* _WORKING DATA_
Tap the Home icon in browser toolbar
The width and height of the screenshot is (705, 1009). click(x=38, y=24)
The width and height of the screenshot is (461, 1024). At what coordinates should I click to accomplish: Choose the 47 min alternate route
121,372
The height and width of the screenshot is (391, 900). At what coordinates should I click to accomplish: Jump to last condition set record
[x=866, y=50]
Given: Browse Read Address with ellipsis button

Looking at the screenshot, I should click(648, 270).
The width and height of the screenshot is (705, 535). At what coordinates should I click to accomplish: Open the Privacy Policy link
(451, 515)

...

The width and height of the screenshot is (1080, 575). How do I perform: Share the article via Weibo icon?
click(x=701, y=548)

* _REQUIREMENTS_
Locate every line in the rows above that contains the string "coordinates", and reproduce each such line in full.

* _SOLUTION TO THIS PROBLEM_
The width and height of the screenshot is (461, 1024). At what coordinates should I click to accomplish: Choose the 47 min alternate route
The height and width of the screenshot is (391, 900). At what coordinates should I click to accomplish: Jump to last condition set record
The width and height of the screenshot is (705, 535). At what coordinates should I click to accomplish: Open the Privacy Policy link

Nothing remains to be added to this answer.